Keywords

1 Introduction

MT with its automatic translation method is highly helpful in a multilingual country like India which has 22 scheduled languages. Several researchers tend to work on MT using different methods to eliminate the language barrier issues with the functionality of NLP language translation method and analyze the translated text to obtain better translation accuracy. This work is an experiment to contribute an intelligible translation for the low-source Indian language which is used by the Nyishi people of Arunachal Pradesh. Arunachal Pradesh is inhabited by one of the most culturally and linguistically diverse communities. The ethnic composition of the tribes predominantly belongs to the mongoloid stock. Arunachal Pradesh is the home of 26 major tribes, and more than 100 sub-tribes, Nyishi is considered to be the largest tribe of the state with a population of 300,000 approximately from the total population of 13.82 lakhs. Generally, the languages in Arunachal Pradesh belong to the Sino-Tibetan language family and more specifically under the Tibeto-Burman group of languages. This paper attempts to expose low-resource Nyishi Language into machine translation environment by using the properties of NLP with SMT. Many highly resourced languages are already benefitted in almost perfect translation in MT, but the language of the low resource like Nyishi might take many years to advance into MT communities. Nyishi doesn’t have a written script which is the main cause of late development and evolvement into MT communities. According to the Worlds languages in Danger (2009) by UNESCO atlas, more than 26 languages of Arunachal Pradesh have been identified as endangered languages as well Nyishi language comes under definite danger language.
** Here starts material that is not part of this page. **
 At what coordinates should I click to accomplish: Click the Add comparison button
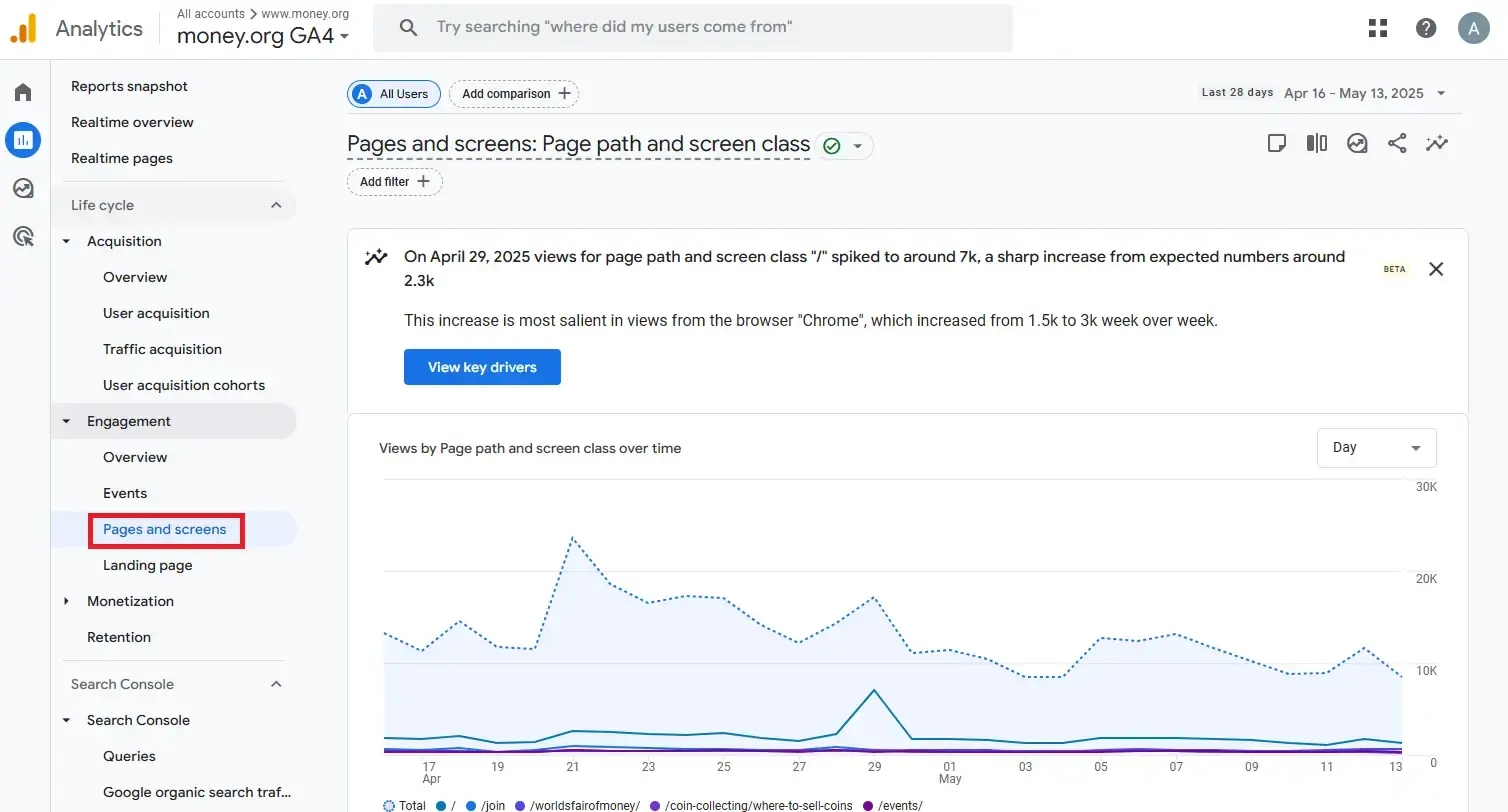[514, 94]
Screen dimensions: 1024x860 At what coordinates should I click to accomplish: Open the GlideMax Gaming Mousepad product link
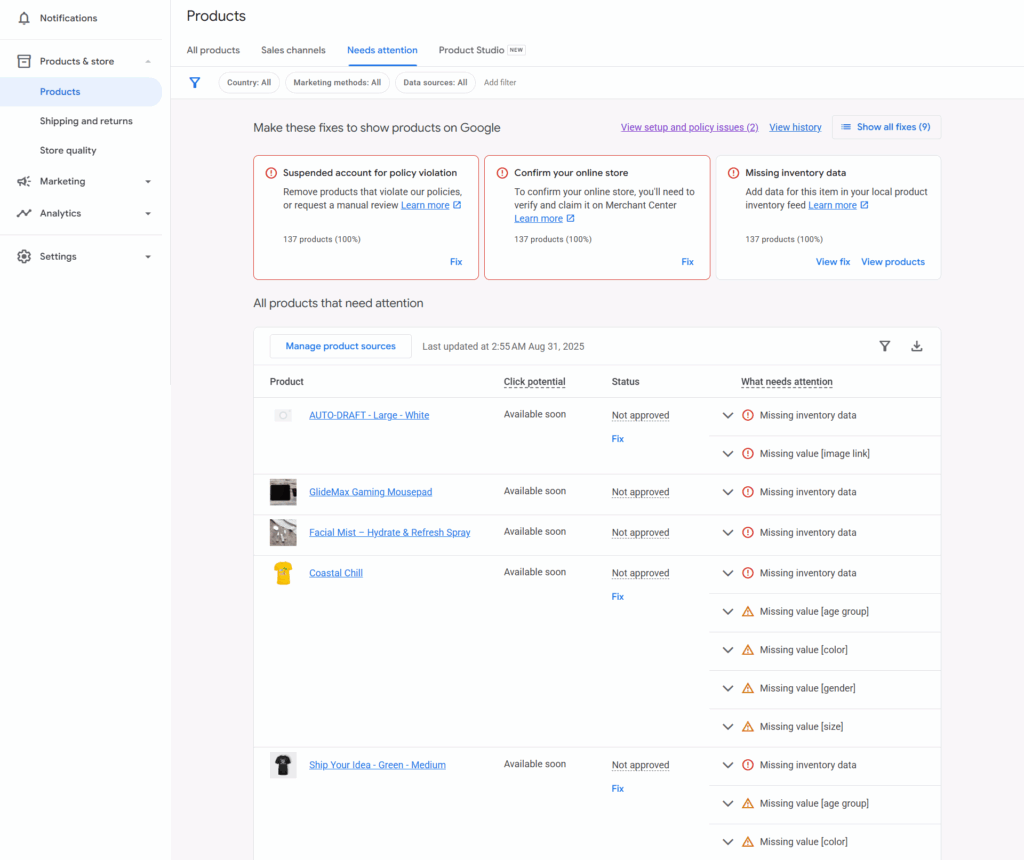pos(370,492)
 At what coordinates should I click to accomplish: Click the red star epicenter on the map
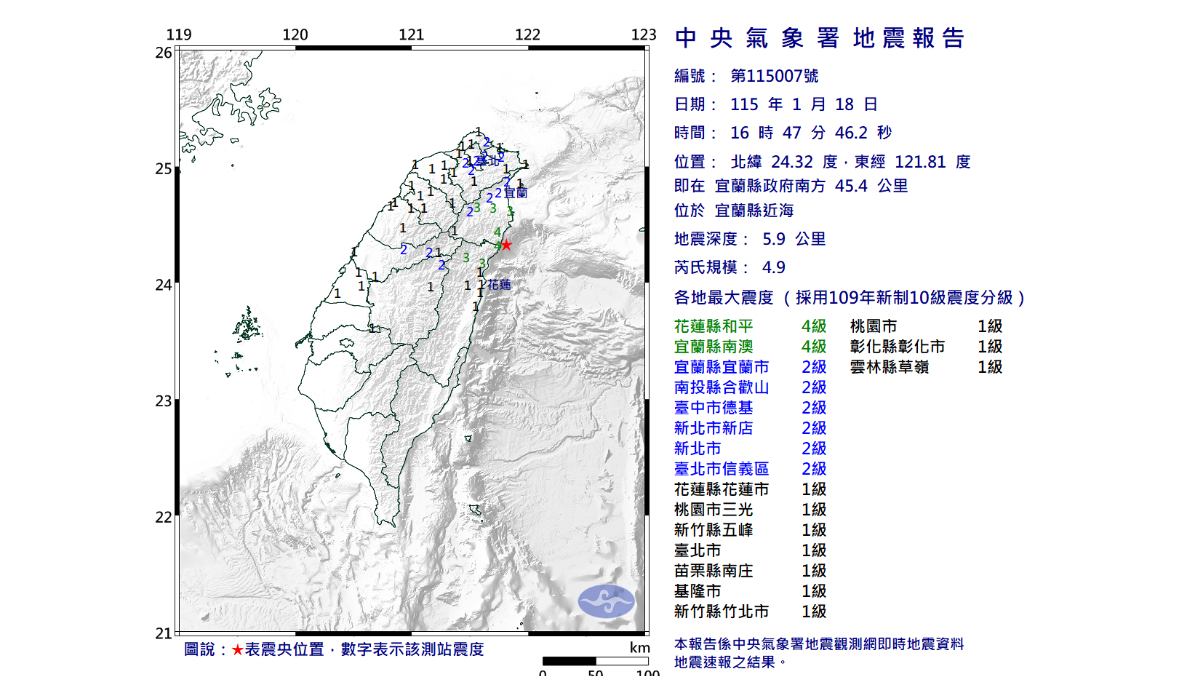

At present, several MT approaches such as rule-based machine translation (RBMT), statistical machine translation (SMT), NMT, and transformer model are available. Many researchers consider transformer model as a state-of-the-art model in the automatic translation world as it provides a high accuracy rate compared to all other approaches. In this paper, by the advantages of less training time and better translation accuracy in complex data, we attempt to use SMT using MOSES. MOSES is a machine translation package (toolkit) that is user-friendly and easily understandable by any user and finally evaluates the translation accuracy and adequacy of the corpus. We have used the BLEU score to evaluate the quality of translation [1, 2].

2 Related Works

The Nyishi language lacks research work in MT since this language doesn’t have record of any previous documentation. We choose to use phrase-based MT method for the low-resourced Nyishi Language as this approach helps in meaning conservation rather than the structural conservation. The resource we used is manually translated as it is low resource, and we tend to analyze the data with the model whose priority is to recommend the meaning of the language. Several research works have been done on different low-resource languages like English–Hindi, Hindi–Nepali, English–Tamil, English–Mizo (Amarnat et al. 2018), English–Punjabi, Hindi–Nepali, and Punjabi–Hindi by using SMT; related works provide the better translation accuracy. SMT overcomes the problem of the rule-based system by supporting the n-gram model, where basic steps are finding the maximum probabilities of phrase pairs in parallel source–target sentences. Finally, BLEU is used to calculate the automatic metrics of the predicted translation [3,4,5,6].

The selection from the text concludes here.